## begin Extract to read

In our analysis of the various prompt structures used by participants, the chunk structure emerged as the one offering the highest level of control. This approach, as described by P9, allows for a multifaceted prompt construction, where different aspects such as subject, scene, colors, and style can be individually addressed: “Sometimes I’ll do multi-prompt where one part of the prompt will be like the subject and the next would be maybe the scene and then the next would maybe be the colors and maybe the style I wanted in.”
The distinct advantage of the chunk structure lies in its ability to provide hard stop using double colons (::) and individual weighting to each segment of the prompt mentioned by P6 and P10. These weights, assigned to each chunk, act as dials that control the AI model’s attention and interpretation. Positive weights increase the emphasis placed on a particular section, while negative weights decrease it. As P6 explained, “a double colon works as a hard stop and [...] that allows me to weigh every single phrase individually.” P4 elaborates on this, noting that each chunk acts as “the next layer of information,” thereby allowing for more precise direction and nuanced control over the AI’s interpretation process.
For example, in a prompt like "a beautiful anime cat:: with glasses::5 it has long dark brown hair::-2", "a beautiful anime cat" is treated with the default weight, meaning it has a neutral influence on the final outcome. However, the prompt instructs Midjourney to prioritize adding glasses, indicated by the positive weight of 5. Conversely, the inclusion of "long dark brown hair" becomes less likely due to the negative weight of -2. This demonstrates how strategic weighting allows for precise control over the AI model’s focus and ultimately influences the final artistic outcome.

## end Extract to read
## begin Supplied entries

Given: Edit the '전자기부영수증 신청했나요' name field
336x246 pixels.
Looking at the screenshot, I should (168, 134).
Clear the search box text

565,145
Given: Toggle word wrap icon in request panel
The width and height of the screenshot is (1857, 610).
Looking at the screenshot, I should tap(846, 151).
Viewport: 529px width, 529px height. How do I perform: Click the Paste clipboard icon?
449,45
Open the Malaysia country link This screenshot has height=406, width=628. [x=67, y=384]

## end Supplied entries
## begin Supplied entries

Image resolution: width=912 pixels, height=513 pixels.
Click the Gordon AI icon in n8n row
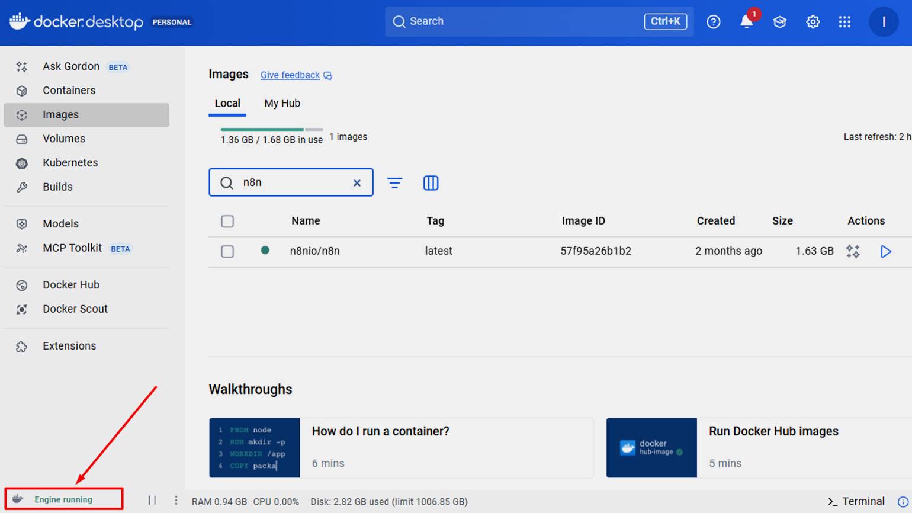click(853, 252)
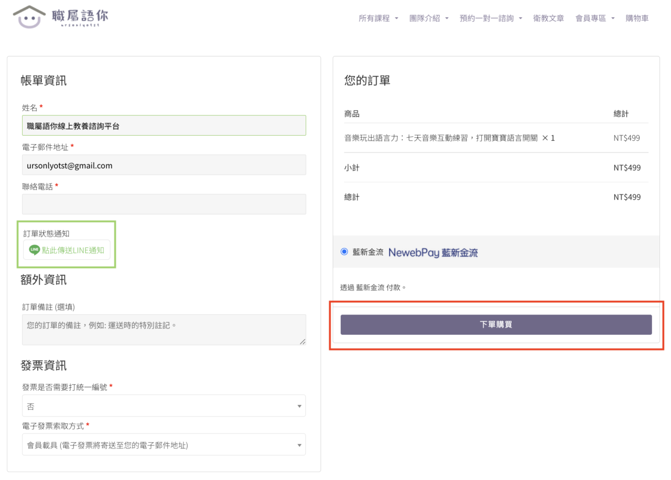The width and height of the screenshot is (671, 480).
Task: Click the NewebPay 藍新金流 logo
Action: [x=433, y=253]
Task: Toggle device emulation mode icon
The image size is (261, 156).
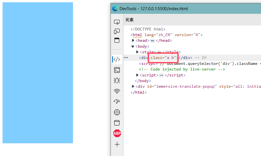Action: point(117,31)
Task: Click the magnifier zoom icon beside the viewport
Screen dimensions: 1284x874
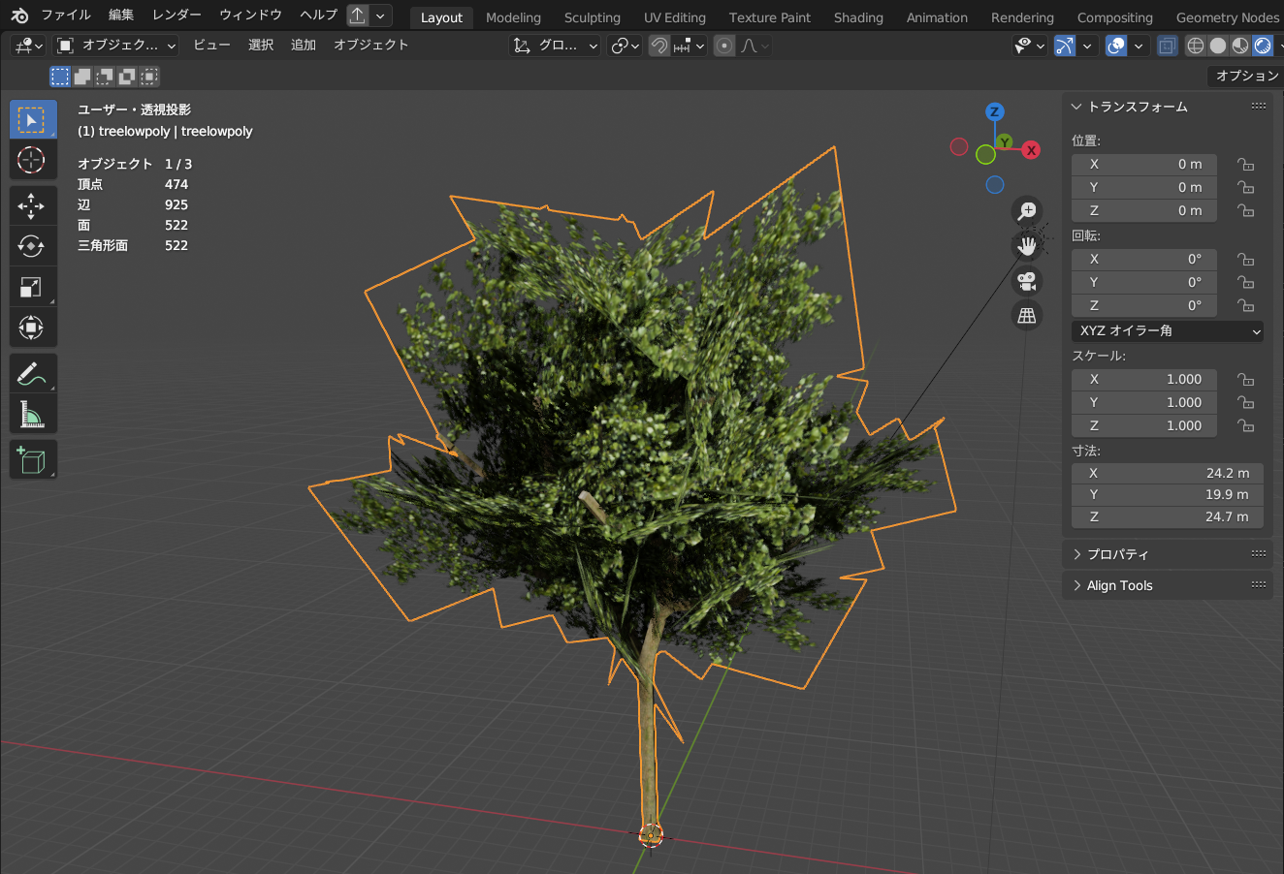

## end Supplied entries

# [Tasks to complete]
1 – In the passage on chunk-structured prompts, what does P6 say a double colon works as?
2 – Continue the passage on chunk-structured prompts from its last sentence.
The items are not needed for any of the work on this page.

# [Answer set]
1 – A hard stop.

2 –
4.1.5 Word Sequences.
The most granular strategy used by our participants was word sequencing which is a list of comma-separated terms without specific structural format (e.g., "futuristic clothing, rainy, foggy, cyberpunk, Neo, Tokyo.”) This structure was adopted by P3 who was unsure about how to structure prompts effectively stating, "I’m not sure of the structure of the prompts, how to do them properly. I just throw everything in." (P3) However, even within this seemingly simple structure, there remains a level of uncertainty about how much detail is required. For example, P8 after seeing extensive keyword lists in others’ prompts, skeptically noted, "some people will post up in their prompts, 1000 different renderers, like here we go [showing a long prompt], like does any of this really matter?” In contrast, P15 deliberately chose this approach based on their observation of the Midjourney’s responses to more structured sentences: “Sometimes I realize even putting full sentences can mess up the AI. So, it [my prompt] is marionette, puppet, puppeteer, realistic, detailed."
The choice of Word Sequences structure was also informed by some (n=3) participants’ specific goals. This is particularly evident in composite image creation, where the focus is on targeting specific content elements, reducing the need to define relationships between them. P1 described their process stating, “usually I put different keywords [...] and it’s not perfect, but I go into Photoshop and I clean it up.” Referring to an example composite image they created, P1 explained selectively piecing together elements stating "this head with this picture" from separate images into a new composition, as opposed to constructing the full scene solely via prompting.
Moreover, this structure facilitated collaborative prompting, also known as ’prompt jamming’ (P6), where multiple users contribute to building the prompt. P6 shared an instance where a “series of words was put together by a collective of people.” This ease of contribution, requiring no understanding of complex structures, allowed users to build on existing ideas and prompts, as P9 described “people were just adding words, somebody started with all these 70-millimeter shutter speeds and, we just started adding words to it.”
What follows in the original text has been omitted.